Assignment:
Please reproduce the whole listing without altering anything.

The records:
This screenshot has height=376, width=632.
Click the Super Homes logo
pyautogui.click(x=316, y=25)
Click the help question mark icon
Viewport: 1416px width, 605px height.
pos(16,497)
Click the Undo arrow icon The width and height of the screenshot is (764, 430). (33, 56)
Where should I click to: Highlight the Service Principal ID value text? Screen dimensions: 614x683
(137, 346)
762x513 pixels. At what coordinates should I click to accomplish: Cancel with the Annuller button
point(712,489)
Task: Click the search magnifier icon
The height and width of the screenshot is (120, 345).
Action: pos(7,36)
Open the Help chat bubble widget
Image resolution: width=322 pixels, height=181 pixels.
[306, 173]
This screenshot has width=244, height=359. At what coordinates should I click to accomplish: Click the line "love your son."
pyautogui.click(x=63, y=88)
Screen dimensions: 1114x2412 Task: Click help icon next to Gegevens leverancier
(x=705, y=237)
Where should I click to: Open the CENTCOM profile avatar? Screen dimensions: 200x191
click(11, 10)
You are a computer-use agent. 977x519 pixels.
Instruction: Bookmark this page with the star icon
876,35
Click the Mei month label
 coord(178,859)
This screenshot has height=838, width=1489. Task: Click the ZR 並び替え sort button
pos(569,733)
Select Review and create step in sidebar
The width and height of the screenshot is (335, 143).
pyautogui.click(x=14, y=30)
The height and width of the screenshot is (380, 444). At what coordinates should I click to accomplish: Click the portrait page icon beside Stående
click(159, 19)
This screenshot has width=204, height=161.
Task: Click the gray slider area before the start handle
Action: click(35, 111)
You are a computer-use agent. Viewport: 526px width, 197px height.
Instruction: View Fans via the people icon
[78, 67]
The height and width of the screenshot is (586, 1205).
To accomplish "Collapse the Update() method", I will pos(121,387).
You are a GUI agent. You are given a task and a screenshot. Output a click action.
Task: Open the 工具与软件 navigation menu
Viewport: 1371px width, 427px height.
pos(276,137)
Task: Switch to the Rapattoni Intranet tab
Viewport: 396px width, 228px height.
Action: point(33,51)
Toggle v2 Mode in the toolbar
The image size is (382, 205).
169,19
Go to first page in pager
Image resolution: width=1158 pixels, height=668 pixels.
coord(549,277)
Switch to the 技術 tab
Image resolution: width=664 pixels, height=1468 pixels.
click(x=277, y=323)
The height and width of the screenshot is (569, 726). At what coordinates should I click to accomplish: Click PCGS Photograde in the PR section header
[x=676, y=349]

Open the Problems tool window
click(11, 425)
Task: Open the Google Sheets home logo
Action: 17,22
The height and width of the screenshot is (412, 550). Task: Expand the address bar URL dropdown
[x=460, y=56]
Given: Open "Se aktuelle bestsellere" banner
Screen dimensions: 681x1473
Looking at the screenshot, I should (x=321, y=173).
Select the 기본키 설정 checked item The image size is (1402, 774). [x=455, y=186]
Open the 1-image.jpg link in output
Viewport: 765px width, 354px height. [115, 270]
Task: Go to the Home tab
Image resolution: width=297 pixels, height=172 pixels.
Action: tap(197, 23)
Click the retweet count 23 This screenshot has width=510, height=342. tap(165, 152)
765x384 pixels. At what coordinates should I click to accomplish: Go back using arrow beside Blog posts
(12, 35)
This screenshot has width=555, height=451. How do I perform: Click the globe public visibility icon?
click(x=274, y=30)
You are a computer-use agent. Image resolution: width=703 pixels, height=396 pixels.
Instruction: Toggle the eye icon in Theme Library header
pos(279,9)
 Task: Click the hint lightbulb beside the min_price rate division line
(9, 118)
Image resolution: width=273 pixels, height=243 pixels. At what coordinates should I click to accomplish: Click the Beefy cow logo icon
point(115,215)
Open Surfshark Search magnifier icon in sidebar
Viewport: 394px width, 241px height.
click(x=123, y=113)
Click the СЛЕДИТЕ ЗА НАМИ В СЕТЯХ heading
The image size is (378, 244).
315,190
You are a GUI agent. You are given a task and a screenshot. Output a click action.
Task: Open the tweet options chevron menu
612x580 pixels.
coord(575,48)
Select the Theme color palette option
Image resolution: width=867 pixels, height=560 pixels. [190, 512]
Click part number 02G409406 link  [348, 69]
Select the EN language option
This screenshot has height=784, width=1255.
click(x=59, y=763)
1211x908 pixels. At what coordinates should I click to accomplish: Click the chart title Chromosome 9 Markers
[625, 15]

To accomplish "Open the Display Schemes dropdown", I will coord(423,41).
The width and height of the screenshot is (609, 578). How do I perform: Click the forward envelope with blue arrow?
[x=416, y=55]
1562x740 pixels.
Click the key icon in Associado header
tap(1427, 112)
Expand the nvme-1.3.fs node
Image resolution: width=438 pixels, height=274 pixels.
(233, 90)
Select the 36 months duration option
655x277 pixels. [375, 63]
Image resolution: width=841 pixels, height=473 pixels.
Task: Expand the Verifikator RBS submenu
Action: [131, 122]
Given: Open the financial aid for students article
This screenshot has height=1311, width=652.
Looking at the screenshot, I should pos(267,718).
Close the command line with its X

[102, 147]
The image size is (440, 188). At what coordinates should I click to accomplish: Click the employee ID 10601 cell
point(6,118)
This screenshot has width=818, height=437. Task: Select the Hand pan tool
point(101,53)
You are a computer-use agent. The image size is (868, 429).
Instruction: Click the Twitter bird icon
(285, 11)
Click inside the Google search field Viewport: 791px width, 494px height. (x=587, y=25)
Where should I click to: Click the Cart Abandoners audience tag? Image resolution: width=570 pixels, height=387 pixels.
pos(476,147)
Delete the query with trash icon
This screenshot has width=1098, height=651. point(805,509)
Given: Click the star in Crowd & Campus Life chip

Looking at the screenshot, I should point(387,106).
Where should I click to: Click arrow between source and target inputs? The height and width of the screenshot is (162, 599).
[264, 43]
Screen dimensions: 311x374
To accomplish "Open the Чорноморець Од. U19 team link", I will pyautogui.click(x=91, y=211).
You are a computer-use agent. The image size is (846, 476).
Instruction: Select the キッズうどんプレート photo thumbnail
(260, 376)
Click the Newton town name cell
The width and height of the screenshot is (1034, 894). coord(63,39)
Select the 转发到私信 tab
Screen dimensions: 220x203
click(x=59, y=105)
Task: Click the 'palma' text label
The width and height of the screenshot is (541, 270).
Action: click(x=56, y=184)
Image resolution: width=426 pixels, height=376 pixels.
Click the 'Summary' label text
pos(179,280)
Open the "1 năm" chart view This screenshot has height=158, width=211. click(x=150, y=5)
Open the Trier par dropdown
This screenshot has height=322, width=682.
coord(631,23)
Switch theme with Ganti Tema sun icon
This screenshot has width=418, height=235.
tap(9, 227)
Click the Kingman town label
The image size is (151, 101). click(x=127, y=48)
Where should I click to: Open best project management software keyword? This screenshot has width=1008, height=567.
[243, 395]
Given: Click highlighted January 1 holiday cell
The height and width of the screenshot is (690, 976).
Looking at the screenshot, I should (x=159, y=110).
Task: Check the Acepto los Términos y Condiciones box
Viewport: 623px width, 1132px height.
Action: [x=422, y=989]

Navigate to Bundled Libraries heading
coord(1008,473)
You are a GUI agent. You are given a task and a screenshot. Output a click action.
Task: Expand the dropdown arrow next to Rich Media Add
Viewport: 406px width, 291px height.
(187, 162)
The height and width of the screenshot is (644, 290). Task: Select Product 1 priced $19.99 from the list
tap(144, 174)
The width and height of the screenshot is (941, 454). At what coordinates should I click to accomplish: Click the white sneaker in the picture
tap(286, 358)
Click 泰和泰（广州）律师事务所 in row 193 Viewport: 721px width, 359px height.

Response below:
This screenshot has height=376, width=632.
Click the Super Homes logo
pyautogui.click(x=316, y=25)
Click the help question mark icon
Viewport: 1416px width, 605px height.
pos(16,497)
Click the Undo arrow icon The width and height of the screenshot is (764, 430). (33, 56)
Where should I click to: Highlight the Service Principal ID value text? Screen dimensions: 614x683
(137, 346)
762x513 pixels. At what coordinates should I click to accomplish: Cancel with the Annuller button
point(712,489)
Task: Click the search magnifier icon
The height and width of the screenshot is (120, 345).
Action: pos(7,36)
Open the Help chat bubble widget
Image resolution: width=322 pixels, height=181 pixels.
[306, 173]
This screenshot has width=244, height=359. At what coordinates should I click to accomplish: Click the line "love your son."
pyautogui.click(x=63, y=88)
Screen dimensions: 1114x2412 Task: Click help icon next to Gegevens leverancier
(x=705, y=237)
Where should I click to: Open the CENTCOM profile avatar? Screen dimensions: 200x191
click(11, 10)
You are a computer-use agent. 977x519 pixels.
Instruction: Bookmark this page with the star icon
876,35
Click the Mei month label
 coord(178,859)
This screenshot has height=838, width=1489. Task: Click the ZR 並び替え sort button
pos(569,733)
Select Review and create step in sidebar
The width and height of the screenshot is (335, 143).
pyautogui.click(x=14, y=30)
The height and width of the screenshot is (380, 444). At what coordinates should I click to accomplish: Click the portrait page icon beside Stående
click(159, 19)
This screenshot has width=204, height=161.
Task: Click the gray slider area before the start handle
Action: click(35, 111)
You are a computer-use agent. Viewport: 526px width, 197px height.
Instruction: View Fans via the people icon
[78, 67]
The height and width of the screenshot is (586, 1205).
To accomplish "Collapse the Update() method", I will pos(121,387).
You are a GUI agent. You are given a task and a screenshot. Output a click action.
Task: Open the 工具与软件 navigation menu
Viewport: 1371px width, 427px height.
pos(276,137)
Task: Switch to the Rapattoni Intranet tab
Viewport: 396px width, 228px height.
Action: point(33,51)
Toggle v2 Mode in the toolbar
The image size is (382, 205).
169,19
Go to first page in pager
Image resolution: width=1158 pixels, height=668 pixels.
coord(549,277)
Switch to the 技術 tab
Image resolution: width=664 pixels, height=1468 pixels.
click(x=277, y=323)
The height and width of the screenshot is (569, 726). At what coordinates should I click to accomplish: Click PCGS Photograde in the PR section header
[x=676, y=349]

Open the Problems tool window
click(11, 425)
Task: Open the Google Sheets home logo
Action: 17,22
The height and width of the screenshot is (412, 550). Task: Expand the address bar URL dropdown
[x=460, y=56]
Given: Open "Se aktuelle bestsellere" banner
Screen dimensions: 681x1473
Looking at the screenshot, I should (x=321, y=173).
Select the 기본키 설정 checked item The image size is (1402, 774). [x=455, y=186]
Open the 1-image.jpg link in output
Viewport: 765px width, 354px height. [115, 270]
Task: Go to the Home tab
Image resolution: width=297 pixels, height=172 pixels.
Action: tap(197, 23)
Click the retweet count 23 This screenshot has width=510, height=342. tap(165, 152)
765x384 pixels. At what coordinates should I click to accomplish: Go back using arrow beside Blog posts
(12, 35)
This screenshot has width=555, height=451. How do I perform: Click the globe public visibility icon?
click(x=274, y=30)
You are a computer-use agent. Image resolution: width=703 pixels, height=396 pixels.
Instruction: Toggle the eye icon in Theme Library header
pos(279,9)
 Task: Click the hint lightbulb beside the min_price rate division line
(9, 118)
Image resolution: width=273 pixels, height=243 pixels. At what coordinates should I click to accomplish: Click the Beefy cow logo icon
point(115,215)
Open Surfshark Search magnifier icon in sidebar
Viewport: 394px width, 241px height.
click(x=123, y=113)
Click the СЛЕДИТЕ ЗА НАМИ В СЕТЯХ heading
The image size is (378, 244).
315,190
You are a GUI agent. You are given a task and a screenshot. Output a click action.
Task: Open the tweet options chevron menu
612x580 pixels.
coord(575,48)
Select the Theme color palette option
Image resolution: width=867 pixels, height=560 pixels. [190, 512]
Click part number 02G409406 link  [348, 69]
Select the EN language option
This screenshot has height=784, width=1255.
click(x=59, y=763)
1211x908 pixels. At what coordinates should I click to accomplish: Click the chart title Chromosome 9 Markers
[625, 15]

To accomplish "Open the Display Schemes dropdown", I will coord(423,41).
The width and height of the screenshot is (609, 578). How do I perform: Click the forward envelope with blue arrow?
[x=416, y=55]
1562x740 pixels.
Click the key icon in Associado header
tap(1427, 112)
Expand the nvme-1.3.fs node
Image resolution: width=438 pixels, height=274 pixels.
(233, 90)
Select the 36 months duration option
655x277 pixels. [375, 63]
Image resolution: width=841 pixels, height=473 pixels.
Task: Expand the Verifikator RBS submenu
Action: [131, 122]
Given: Open the financial aid for students article
This screenshot has height=1311, width=652.
Looking at the screenshot, I should pos(267,718).
Close the command line with its X

[102, 147]
The image size is (440, 188). At what coordinates should I click to accomplish: Click the employee ID 10601 cell
point(6,118)
This screenshot has width=818, height=437. Task: Select the Hand pan tool
point(101,53)
You are a computer-use agent. The image size is (868, 429).
Instruction: Click the Twitter bird icon
(285, 11)
Click inside the Google search field Viewport: 791px width, 494px height. (x=587, y=25)
Where should I click to: Click the Cart Abandoners audience tag? Image resolution: width=570 pixels, height=387 pixels.
pos(476,147)
Delete the query with trash icon
This screenshot has width=1098, height=651. point(805,509)
Given: Click the star in Crowd & Campus Life chip

Looking at the screenshot, I should point(387,106).
Where should I click to: Click arrow between source and target inputs? The height and width of the screenshot is (162, 599).
[264, 43]
Screen dimensions: 311x374
To accomplish "Open the Чорноморець Од. U19 team link", I will pyautogui.click(x=91, y=211).
You are a computer-use agent. The image size is (846, 476).
Instruction: Select the キッズうどんプレート photo thumbnail
(260, 376)
Click the Newton town name cell
The width and height of the screenshot is (1034, 894). coord(63,39)
Select the 转发到私信 tab
Screen dimensions: 220x203
click(x=59, y=105)
Task: Click the 'palma' text label
The width and height of the screenshot is (541, 270).
Action: click(x=56, y=184)
Image resolution: width=426 pixels, height=376 pixels.
Click the 'Summary' label text
pos(179,280)
Open the "1 năm" chart view This screenshot has height=158, width=211. click(x=150, y=5)
Open the Trier par dropdown
This screenshot has height=322, width=682.
coord(631,23)
Switch theme with Ganti Tema sun icon
This screenshot has width=418, height=235.
tap(9, 227)
Click the Kingman town label
The image size is (151, 101). click(x=127, y=48)
Where should I click to: Open best project management software keyword? This screenshot has width=1008, height=567.
[243, 395]
Given: Click highlighted January 1 holiday cell
The height and width of the screenshot is (690, 976).
Looking at the screenshot, I should (x=159, y=110).
Task: Check the Acepto los Términos y Condiciones box
Viewport: 623px width, 1132px height.
Action: [x=422, y=989]

Navigate to Bundled Libraries heading
coord(1008,473)
You are a GUI agent. You are given a task and a screenshot. Output a click action.
Task: Expand the dropdown arrow next to Rich Media Add
Viewport: 406px width, 291px height.
(187, 162)
The height and width of the screenshot is (644, 290). Task: Select Product 1 priced $19.99 from the list
tap(144, 174)
The width and height of the screenshot is (941, 454). At what coordinates should I click to accomplish: Click the white sneaker in the picture
tap(286, 358)
Click 泰和泰（广州）律师事务所 in row 193 Viewport: 721px width, 359px height.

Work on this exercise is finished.